Günümüz modern toplumlarda çalışmak, insan için temel ve en önemli faaliyetlerdendir. Başarmak, bir işi olumlu şekilde tamamlamak, istenilen şekilde sonuçlandırmak ve işin üstesinden gelmek anlamlarında kullanılır. Bir işte de olumlu sonuçlar elde etmek ve kazanmak için başarı şarttır. Başarı, çalışmanın sonucunda aldığın karşılık gibi olsa da kişiden kişiye, yaptığı iş, aldığı hazza göre değişiklik gösteren bir olgudur. Tarih boyunca çalışma kavramı farklı farklı şekillerde anlaşılmış ve yorumlanmıştır. Özellikle insan gücüyle çalışmaya negatif bir tavır durumu olmuştur. Ancak dönemin filozofları ve düşünürleri, çalışma eyleminin kölelere özgü, değersiz bir uğraş olduğu konusunda hemfikirlerdi.


Tarihi süreçte çalışma, Yontma Taş Devri'ne ait avcıdan, toplayıcıdan, Cilalı Taş Devri'ne ait çiftçiden, Orta Çağ'a ait zanaatkâr ve günümüzün montaj hattı işçisine, hatta ev hanımına, başlangıçtan günümüze kadar varoluşumuzun önemli bir parçasıdır. Ve bu çoğu çalışma, elde edilen mahsul veya işlevin gerçekleşmesiyle başarıyı getirmiş ve gün geçtikçe haz alınan başarı hissini geliştirmiştir.

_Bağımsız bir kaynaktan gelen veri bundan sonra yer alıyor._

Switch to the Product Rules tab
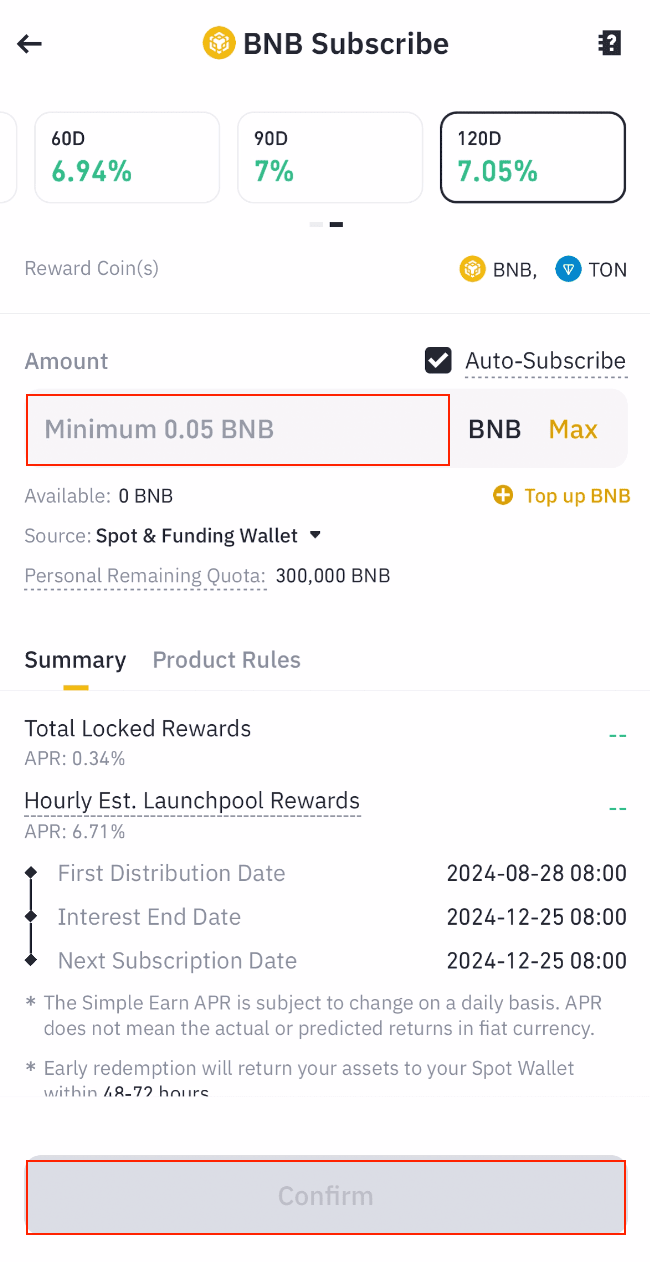Viewport: 650px width, 1262px height. pyautogui.click(x=226, y=660)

Sosyolojik olarak çalışmayı "insanın bir iş ortaya koyabilmesi için diğer bireylerle olan etkileşimi ve hiyerarşik bir düzen içinde belli bir statüye ulaşma" olarak ifade edebiliriz. Çalışmaya dayalı değer değişikliklerinin de yalnızca kapitalizme özel olmadığını, çalışmanın yapılandırdığı üretim ve toplum biçimlerinde duruma özgü farklılıklar olduğunu iletebiliriz. Çalışma, sadece ekonomik bir olay olarak ele alınmamalı. Sosyolojik olarak da incelenmeli ve buna bağlı olan başarı kavramı, iddia ve hedef sahibi olarak insanın özünde var olan içgüdüsel yapabilme ihtiyacını da çalışmaya dayalı elde edebiliriz. Sanayileşmenin ve iş gücünün yoğunluğu dönemlerinde çalışma, iş yerleri, emek piyasaları gibi pek çok insanın konu olduğu sorunların, çözümlerin ve önerilerin sunulması, bilimsel olarak ortaya konulması gereklidir.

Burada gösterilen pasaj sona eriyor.